Each strain measurement technique has its own virtues and limitations in terms of safety, application, and accuracy (Table 1). Implantable sensors enable strains in deep tissues to be measured with high accuracy and frequency. However, the sensor designs that have been implanted in humans are highly invasive, can impinge on neighbouring tissues, limit the movements that can be performed, and require a data transmission wire to cross the skin. The virtual fibre elongation method enables elongation measurements of multiple deep and superficial tissues during highly dynamic movements. However, it can expose the subjects to radiation depending on the imaging method, and can only quantify bone-to-bone tissue length changes and thus cannot differentiate between muscle and tendon strain. Ultrasound methods provide unique advantages because they are non-invasive, do not expose subjects to radiation, and provide direct imaging of the soft tissue structures. Ultrasound also provides the unique possibility to measure regional tissue strains compared to implantable sensors and the virtual fibre elongation methods which can only assess point-to-point strains. However, dynamic ultrasound has limited accuracy due to out-of-plane motion, and is largely only applicable to measure superficial muscles and tendons. Thus, researchers and clinicians must carefully consider the advantages and limitations of each measurement technique when planning new studies and interpreting results.

Table 1 Functional characteristics of each strain measurement method.

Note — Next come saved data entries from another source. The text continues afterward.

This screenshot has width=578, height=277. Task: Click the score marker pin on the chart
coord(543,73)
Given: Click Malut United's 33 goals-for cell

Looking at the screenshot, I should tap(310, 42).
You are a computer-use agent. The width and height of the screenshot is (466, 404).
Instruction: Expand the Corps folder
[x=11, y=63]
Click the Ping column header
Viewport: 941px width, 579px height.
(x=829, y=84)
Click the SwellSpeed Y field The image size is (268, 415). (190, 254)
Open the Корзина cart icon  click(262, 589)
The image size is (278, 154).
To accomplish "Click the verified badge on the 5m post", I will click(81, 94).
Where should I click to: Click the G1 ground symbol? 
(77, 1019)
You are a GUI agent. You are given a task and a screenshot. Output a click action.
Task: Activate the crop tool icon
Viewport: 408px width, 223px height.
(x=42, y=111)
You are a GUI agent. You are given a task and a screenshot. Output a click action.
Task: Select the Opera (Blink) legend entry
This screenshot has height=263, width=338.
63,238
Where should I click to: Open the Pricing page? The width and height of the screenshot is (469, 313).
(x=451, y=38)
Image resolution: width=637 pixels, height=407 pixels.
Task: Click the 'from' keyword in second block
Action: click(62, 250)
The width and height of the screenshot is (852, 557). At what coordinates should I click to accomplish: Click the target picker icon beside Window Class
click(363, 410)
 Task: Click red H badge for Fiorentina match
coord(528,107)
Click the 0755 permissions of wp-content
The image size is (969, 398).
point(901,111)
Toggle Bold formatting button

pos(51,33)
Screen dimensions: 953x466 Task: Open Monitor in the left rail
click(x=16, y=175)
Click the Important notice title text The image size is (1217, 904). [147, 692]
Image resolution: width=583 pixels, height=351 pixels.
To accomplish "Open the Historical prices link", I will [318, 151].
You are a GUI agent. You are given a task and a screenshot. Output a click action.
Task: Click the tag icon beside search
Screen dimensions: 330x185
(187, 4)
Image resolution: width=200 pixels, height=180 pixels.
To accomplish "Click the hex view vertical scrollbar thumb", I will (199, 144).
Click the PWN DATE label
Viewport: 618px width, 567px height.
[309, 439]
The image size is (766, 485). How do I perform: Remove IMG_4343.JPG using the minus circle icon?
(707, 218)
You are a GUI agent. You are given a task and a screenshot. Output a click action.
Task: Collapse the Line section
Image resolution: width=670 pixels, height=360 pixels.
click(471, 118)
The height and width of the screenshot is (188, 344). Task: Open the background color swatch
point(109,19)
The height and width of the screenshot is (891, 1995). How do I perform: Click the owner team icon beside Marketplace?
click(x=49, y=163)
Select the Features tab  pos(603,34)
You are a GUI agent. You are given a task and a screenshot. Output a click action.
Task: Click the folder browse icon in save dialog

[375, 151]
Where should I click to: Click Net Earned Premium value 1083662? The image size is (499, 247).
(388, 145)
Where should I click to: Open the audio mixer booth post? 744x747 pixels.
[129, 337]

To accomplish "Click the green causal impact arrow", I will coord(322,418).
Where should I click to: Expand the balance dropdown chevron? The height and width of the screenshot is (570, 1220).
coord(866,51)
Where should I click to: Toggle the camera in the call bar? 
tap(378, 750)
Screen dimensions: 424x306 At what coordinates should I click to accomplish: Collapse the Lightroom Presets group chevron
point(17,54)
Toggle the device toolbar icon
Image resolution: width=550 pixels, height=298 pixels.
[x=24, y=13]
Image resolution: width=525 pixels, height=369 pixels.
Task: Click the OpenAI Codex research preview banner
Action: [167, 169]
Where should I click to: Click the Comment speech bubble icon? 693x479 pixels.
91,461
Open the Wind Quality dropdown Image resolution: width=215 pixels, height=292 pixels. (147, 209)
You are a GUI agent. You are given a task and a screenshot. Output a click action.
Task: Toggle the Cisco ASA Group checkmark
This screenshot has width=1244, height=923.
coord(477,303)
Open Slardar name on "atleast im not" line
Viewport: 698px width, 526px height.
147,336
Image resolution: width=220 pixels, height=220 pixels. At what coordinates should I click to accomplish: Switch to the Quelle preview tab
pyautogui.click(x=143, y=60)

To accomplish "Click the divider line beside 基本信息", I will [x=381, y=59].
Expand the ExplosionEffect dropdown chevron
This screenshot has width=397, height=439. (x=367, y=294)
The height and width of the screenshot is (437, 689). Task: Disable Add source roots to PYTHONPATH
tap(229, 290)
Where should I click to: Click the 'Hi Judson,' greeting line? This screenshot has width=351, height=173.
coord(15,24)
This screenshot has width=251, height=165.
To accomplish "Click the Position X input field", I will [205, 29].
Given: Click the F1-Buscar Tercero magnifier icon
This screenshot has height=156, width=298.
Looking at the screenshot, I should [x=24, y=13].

Assessment of soft tissue slack length remains significantly challenging for each strain measurement technique. The inflection point method has been well validated for determining ACL slack length with implantable strain sensors, but it is uncertain whether similar experiments can be replicated on other soft tissues. The virtual fibre method currently has no reported method for measuring slack length, but potentially could be coupled with ultrasound. Ultrasound can provide measurements of slack length through visualizing tissue buckling or using shear wave propagation,112 but these may not be applicable to all tissues. Future studies should at the very least report the method used to determine the reference length and provide quantitative values of the tissue lengths.

A key limitation of this study is that it only focused on measurement techniques that have been applied to measure in vivo human musculoskeletal soft tissue strains during functional movements. However, several techniques have been used to measure in vivo strains in animal tissue (sonomicrometry,118 liquid metal strain gauges26), in vivo strains in human bone,49 and in vivo loading in human tendons (fibre optic sensors,43 buckle transducers,52 shear wave tensiometers111). Furthermore, novel techniques such as near infrared spectroscopy170 show promise to quantify musculoskeletal soft tissue mechanical properties. The working principles behind any of these techniques may lead to the needed breakthrough that overcomes the limitations of current strain measurement methods.

In conclusion, we have found in vivo strain measurements have improved clinical treatments for many musculoskeletal pathologies including ACL reconstruction, AT repair, and TKA. However, a new generation of clinically viable technologies are needed to facilitate a data driven progression of personalized surgical and rehabilitative sports medicine treatments.